**Directions for this task**: Return only the stretch of the material below that begins with the line containing "Click the States grid icon" and ends with the line containing "Enable Studio Mode", exactly; both of those lines belong to it.
========================================
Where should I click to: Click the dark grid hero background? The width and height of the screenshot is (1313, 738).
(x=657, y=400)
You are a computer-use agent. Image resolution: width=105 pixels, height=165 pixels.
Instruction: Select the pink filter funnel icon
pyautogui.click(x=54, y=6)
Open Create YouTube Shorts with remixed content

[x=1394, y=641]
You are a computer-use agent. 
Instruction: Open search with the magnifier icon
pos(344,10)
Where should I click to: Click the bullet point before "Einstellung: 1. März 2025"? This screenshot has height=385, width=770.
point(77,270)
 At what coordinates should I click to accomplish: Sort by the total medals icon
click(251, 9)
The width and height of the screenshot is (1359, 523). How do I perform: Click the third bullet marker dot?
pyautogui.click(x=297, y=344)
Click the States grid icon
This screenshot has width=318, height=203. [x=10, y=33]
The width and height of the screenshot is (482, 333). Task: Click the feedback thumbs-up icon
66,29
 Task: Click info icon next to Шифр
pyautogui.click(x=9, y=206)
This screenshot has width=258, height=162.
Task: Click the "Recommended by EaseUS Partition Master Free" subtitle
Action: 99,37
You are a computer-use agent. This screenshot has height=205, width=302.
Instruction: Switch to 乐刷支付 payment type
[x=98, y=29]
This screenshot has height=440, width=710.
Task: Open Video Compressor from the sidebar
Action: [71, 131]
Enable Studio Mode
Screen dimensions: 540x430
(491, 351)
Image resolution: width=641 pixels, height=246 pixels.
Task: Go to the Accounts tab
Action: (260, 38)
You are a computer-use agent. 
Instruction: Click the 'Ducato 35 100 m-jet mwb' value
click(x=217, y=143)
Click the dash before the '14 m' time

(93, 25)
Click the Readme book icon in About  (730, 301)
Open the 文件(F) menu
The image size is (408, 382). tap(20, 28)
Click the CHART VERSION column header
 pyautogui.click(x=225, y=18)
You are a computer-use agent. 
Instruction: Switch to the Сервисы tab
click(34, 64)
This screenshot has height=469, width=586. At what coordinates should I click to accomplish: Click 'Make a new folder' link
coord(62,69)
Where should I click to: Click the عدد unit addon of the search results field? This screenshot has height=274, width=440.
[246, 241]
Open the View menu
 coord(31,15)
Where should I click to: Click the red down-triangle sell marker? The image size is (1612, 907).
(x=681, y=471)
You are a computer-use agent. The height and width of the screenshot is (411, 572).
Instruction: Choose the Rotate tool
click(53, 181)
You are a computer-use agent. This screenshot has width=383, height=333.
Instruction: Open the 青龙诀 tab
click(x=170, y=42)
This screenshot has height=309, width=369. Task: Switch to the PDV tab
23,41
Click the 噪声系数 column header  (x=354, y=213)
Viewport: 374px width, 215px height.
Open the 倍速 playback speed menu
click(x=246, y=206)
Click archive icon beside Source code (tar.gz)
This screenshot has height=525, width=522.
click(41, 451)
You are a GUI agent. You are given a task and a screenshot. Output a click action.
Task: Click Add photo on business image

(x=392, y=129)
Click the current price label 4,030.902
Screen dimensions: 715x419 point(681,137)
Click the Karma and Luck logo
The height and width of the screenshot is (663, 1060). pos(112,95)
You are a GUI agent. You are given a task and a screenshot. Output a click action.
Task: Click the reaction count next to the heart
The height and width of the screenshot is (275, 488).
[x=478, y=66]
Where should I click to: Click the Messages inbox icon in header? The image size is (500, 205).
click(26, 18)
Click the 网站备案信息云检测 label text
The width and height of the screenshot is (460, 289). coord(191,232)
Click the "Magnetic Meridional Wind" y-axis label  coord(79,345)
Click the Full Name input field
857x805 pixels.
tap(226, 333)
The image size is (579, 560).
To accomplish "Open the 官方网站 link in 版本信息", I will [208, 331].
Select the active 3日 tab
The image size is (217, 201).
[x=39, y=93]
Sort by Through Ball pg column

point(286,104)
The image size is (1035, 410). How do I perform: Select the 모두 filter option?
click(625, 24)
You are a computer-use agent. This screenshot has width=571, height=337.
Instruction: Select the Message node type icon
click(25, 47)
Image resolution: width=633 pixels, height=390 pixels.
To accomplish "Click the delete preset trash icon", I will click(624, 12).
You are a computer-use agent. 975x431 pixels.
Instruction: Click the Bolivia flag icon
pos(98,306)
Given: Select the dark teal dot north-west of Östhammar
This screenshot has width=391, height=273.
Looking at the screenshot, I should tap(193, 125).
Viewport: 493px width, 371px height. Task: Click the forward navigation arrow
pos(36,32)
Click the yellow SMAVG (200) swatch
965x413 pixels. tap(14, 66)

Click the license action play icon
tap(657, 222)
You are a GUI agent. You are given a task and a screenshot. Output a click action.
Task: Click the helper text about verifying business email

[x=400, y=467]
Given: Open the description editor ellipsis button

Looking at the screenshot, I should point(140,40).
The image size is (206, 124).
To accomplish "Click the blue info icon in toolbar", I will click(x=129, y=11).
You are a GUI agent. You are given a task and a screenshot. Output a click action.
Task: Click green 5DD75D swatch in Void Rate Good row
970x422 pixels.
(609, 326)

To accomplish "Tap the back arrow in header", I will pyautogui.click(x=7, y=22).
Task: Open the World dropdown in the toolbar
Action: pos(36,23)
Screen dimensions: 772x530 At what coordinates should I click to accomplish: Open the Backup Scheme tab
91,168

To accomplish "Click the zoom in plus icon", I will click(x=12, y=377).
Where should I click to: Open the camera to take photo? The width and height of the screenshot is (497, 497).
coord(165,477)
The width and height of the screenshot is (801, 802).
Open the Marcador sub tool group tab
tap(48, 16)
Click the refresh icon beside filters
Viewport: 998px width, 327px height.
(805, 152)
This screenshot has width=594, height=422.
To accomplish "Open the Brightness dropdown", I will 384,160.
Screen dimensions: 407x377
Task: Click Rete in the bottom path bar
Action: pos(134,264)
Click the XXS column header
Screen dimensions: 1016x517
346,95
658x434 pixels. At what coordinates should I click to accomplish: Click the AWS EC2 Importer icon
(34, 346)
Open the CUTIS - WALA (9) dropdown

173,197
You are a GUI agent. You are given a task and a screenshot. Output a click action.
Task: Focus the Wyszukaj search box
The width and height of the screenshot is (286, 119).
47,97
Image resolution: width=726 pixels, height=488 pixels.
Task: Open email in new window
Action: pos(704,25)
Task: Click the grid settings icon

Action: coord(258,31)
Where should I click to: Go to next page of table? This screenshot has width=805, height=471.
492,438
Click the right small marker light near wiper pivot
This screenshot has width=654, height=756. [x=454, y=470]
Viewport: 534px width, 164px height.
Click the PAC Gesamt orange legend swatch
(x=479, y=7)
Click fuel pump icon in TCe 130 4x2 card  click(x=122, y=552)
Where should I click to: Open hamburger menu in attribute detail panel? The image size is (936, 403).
========================================
**Response box**:
Click the States grid icon
This screenshot has width=318, height=203. [x=10, y=33]
The width and height of the screenshot is (482, 333). Task: Click the feedback thumbs-up icon
66,29
 Task: Click info icon next to Шифр
pyautogui.click(x=9, y=206)
This screenshot has width=258, height=162.
Task: Click the "Recommended by EaseUS Partition Master Free" subtitle
Action: 99,37
You are a computer-use agent. This screenshot has height=205, width=302.
Instruction: Switch to 乐刷支付 payment type
[x=98, y=29]
This screenshot has height=440, width=710.
Task: Open Video Compressor from the sidebar
Action: [71, 131]
Enable Studio Mode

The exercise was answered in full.